Scope Fluidics is preparing an Emergency Use Authorization submission to the US Food and Drug Administration. It plans to submit before the end of this year, and to "use the opportunity to also register the system for the US," Garstecki said.
Meanwhile, the firm will start the MRSA trial later this month, and it is also talking with potential manufacturing and distribution partners for the system. "We are working internally to ramp up our production capacity, but this will never be sufficient," Garstecki said, so, "we are also talking with large external manufacturers to transfer the production process to a larger scale."
Indeed, as a startup from Warsaw, Scope Fluidics will not be able to build a marketing and distribution network in the US on its own, he said. "We are definitely looking to partner with a company that has the sales arms," he said. The firm has also gleaned from potential US customers that evaluations in the US are critical. Thus, the system will likely need to be tested by US users, but this process is expected to be greatly facilitated by EUA from the FDA.
There haven't been any published, peer-reviewed studies of the system to date because Garstecki said the firm has been focused on development, but the SARS-CoV-2 clinical validation studies will form the basis for at least one published study in the future.
Competition in the rapid point-of-care and near-patient molecular diagnostics space comes from the aforementioned Abbott ID Now, the Roche Liat, and Mesa Biotech Accula, for example, although these systems do not perform highly-multiplexed testing.
Abbott's test was one of the first to launch to much fanfare. Roche is reportedly developing a SARS-CoV-2 and influenza test for Liat, while the Mesa test has already been granted EUA.
Cepheid has an EUA SARS-CoV-2 test that performs well, and the Danaher subsidiary recently debuted 10-color technology with a tuberculosis assay with expectations of developing respiratory panels in the 20-target range.
Other comparable systems that are commercially available or in development include the BioMérieux BioFire FilmArray, the Qiagen STAT-Dx, the Binx Health io system, the Quidel Savanna, and the Meridian Revogene, all of which can run molecular diagnostic panels.

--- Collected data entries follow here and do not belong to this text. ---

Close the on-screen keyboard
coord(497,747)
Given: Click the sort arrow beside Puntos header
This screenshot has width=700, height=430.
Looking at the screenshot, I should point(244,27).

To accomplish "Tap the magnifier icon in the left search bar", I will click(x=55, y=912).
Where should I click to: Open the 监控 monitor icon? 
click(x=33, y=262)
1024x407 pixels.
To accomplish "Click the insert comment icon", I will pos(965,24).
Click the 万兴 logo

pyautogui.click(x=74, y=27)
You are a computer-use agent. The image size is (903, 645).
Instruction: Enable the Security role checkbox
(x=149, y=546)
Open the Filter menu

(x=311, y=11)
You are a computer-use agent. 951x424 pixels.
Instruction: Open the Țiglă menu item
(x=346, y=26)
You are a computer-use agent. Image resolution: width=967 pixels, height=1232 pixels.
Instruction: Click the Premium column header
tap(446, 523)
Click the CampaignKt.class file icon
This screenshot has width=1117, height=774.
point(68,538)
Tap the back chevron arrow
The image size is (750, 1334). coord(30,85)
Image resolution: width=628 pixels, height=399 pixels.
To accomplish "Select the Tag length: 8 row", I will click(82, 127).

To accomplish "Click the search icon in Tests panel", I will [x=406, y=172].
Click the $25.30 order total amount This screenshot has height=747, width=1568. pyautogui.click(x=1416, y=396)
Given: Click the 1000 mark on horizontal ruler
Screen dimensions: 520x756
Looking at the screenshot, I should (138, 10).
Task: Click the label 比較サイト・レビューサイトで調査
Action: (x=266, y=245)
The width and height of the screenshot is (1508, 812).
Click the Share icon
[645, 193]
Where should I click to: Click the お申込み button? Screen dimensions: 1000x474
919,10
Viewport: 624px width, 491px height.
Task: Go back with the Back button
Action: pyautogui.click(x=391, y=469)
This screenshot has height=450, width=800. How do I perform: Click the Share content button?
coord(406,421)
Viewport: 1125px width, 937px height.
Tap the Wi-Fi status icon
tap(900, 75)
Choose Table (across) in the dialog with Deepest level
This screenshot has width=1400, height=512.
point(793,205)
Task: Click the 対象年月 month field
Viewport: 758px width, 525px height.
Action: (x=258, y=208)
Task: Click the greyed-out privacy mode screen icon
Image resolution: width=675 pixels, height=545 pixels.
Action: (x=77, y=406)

For SARS-CoV-2 testing, the Qiagen and BioMérieux panels have already obtained EUA and are contributing to revenues for the firms.
Meanwhile, Binx Health has partnered with Sherlock Biosciences to develop a CRISPR-based assay, and Meridian expects to submit its respiratory panel on the Revogene this fall. Quidel is reportedly nearly finished with the cartridge design for the Savanna instrument, but it is unclear whether the initial panel tests will include a SARS-CoV-2 target.
Compared to competitors, the Scope Fluidics PCR One has some advantages, Garstecki said.
"What we think is unique about PCR One is the combination of speed that matches the speed of IDNow ... and high multiplexing capacity using a physical multiplexing strategy," he said, noting that the latter quality allows panels to be easily expanded or modified.
"The pandemic, I believe, has accelerated the adoption of point-of-care molecular systems, and the benefits of the approach are much clearer to a much wider population of users," Garstecki said. "This has put a lot of pressure, and turbocharged the team to deliver the COVID test," he said, adding, "It has been an intense time, and it will continue for some time, I'm sure."